Based on practical production experience, the core causes and actionable on-site solutions for ejector whitening are summarized below. The content balances professionalism and operability, suitable for technicians and operators, and can also be used for customer communication and production reports.
Ejector whitening is mainly caused by abnormal stress during ejection, excessive demolding resistance, or unreasonable holding pressure parameters that result in internal stress concentration, which releases at the ejector pin contact area and causes surface whitening.
The troubleshooting logic follows:
First adjust process parameters → Then modify the mold → Finally solve special working conditions.

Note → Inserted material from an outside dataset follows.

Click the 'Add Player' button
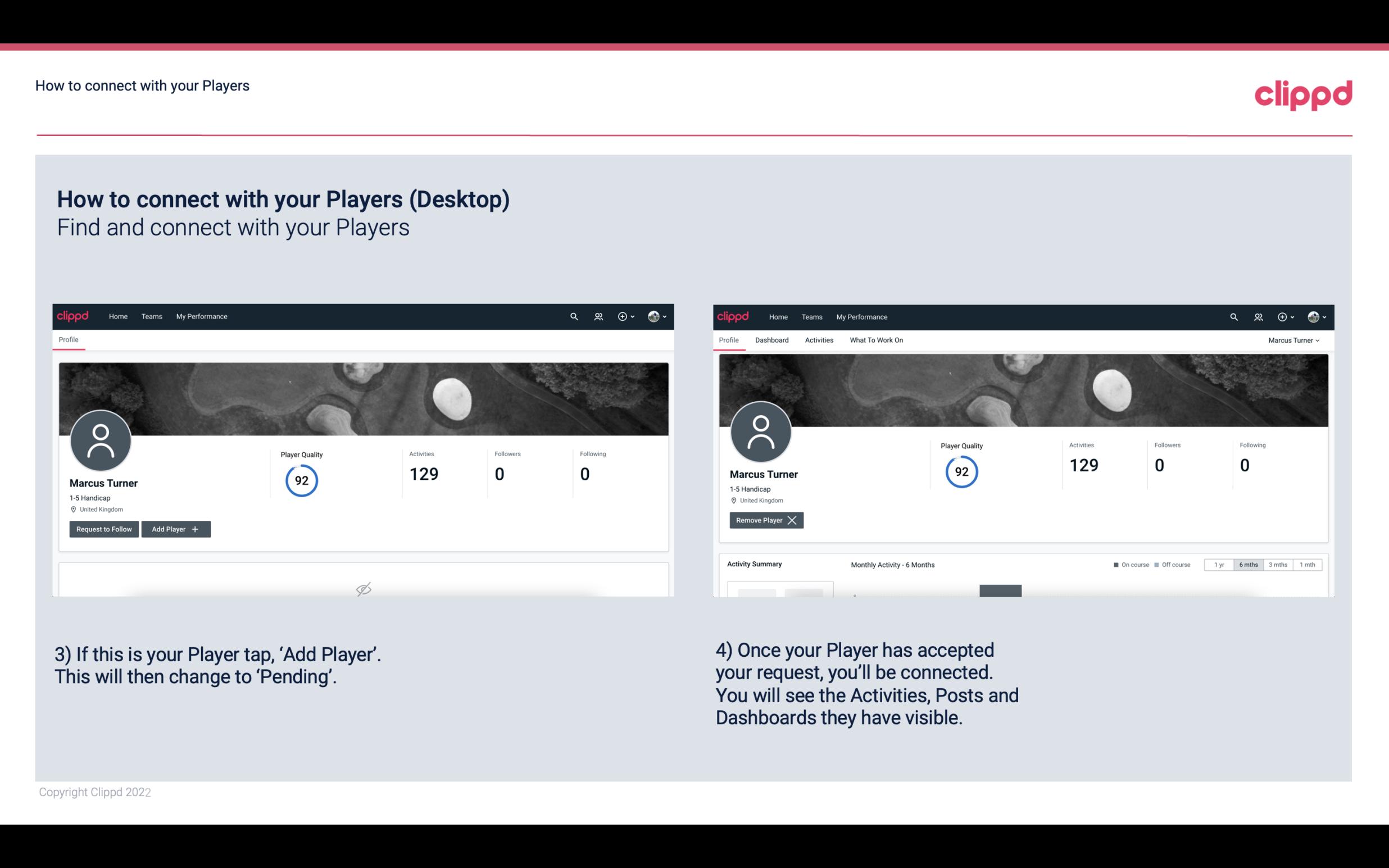This screenshot has width=1389, height=868. point(175,528)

I. Unreasonable Process Parameters (Priority Check, Fast Solution)
Parameter deviation is the most common cause. Adjusting injection parameters first can quickly restore production without mold modification.
A. Excessively high holding pressure
Over-packing causes high internal stress. The ejector pin area bears excessive force during ejection, resulting in whitening.

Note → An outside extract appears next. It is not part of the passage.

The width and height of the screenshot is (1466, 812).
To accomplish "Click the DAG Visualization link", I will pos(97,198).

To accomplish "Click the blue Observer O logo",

Solution: Gradually reduce holding pressure by 5%–10% each time, run 3–5 shots for verification until whitening disappears.

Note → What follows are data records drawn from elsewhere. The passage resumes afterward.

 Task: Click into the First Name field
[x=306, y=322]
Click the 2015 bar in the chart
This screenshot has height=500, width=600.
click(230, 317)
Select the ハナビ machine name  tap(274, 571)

B. Excessively long holding time
Prolonged holding traps internal pressure and tightens adhesion between product and mold, increasing ejection resistance.
Solution: Shorten holding time by 0.2–0.5 s each time, adjust according to product thickness and material, avoid sink marks.
C. Late holding pressure switchover
Late switchover causes over-filling, high internal pressure and abnormal ejection force.
Solution: Advance switchover position by 1–2 mm, switch to holding at 95%–98% cavity filling to reduce stress.
D.Excessively fast ejection speed
High-speed ejection creates sudden impact, especially for brittle materials (PS, ABS), causing uneven stress and whitening.
Solution: Reduce ejection speed, use step ejection (slow first, then fast) to minimize impact and ensure smooth ejection.
II. Mold Structure Issues (Checked When Parameter Adjustment Fails)
If whitening remains after parameter adjustment, optimize the mold to fundamentally reduce demolding resistance.
A. Insufficient demolding draft angle
Small draft causes tight adhesion after cooling, high ejection resistance and stress concentration.
Solution: Increase draft angle via mold modification:
ABS: 0.5°–1°
PP: 1°–2°
B. Lack of chamfers or rounded corners
Sharp corners at ejector pins or cavity edges cause stress concentration and increase friction.
Solution: Add chamfers or radii at ejector pin positions and sharp corners to reduce scratching and resistance.
III. Special Working Conditions (Targeted Solutions for Hidden Issues)
Some whitening is caused by vacuum suction during ejection, a hidden factor requiring structural optimization.
Vacuum suction on ejection side
A closed space forms between core and product, creating vacuum adhesion and forcing the ejector pins to overwork.
Solution:Install air valves in the core to break vacuum with compressed air before ejection;
Optimize ejection sequence with pre-ejection vacuum breaking.
IV. On-Site Handling Notes
A. Troubleshooting order: Adjust parameters first → Check mold → Solve vacuum issues, to avoid unnecessary mold modification.
B. Trial verification: After each adjustment, run 3–5 shots and check for whitening, sink marks, short shots or deformation.
Material adaptation: Use gentler adjustments for brittle materials to avoid damage.
Summary
C.The core principles to solve ejector whitening are:
Reduce ejection resistance, release internal stress, break vacuum suction.
D. By following the workflow:
Parameter adjustment → Mold modification → Special treatment
you can efficiently eliminate ejector whitening, improve qualification rate and reduce production loss for most injection-molded products.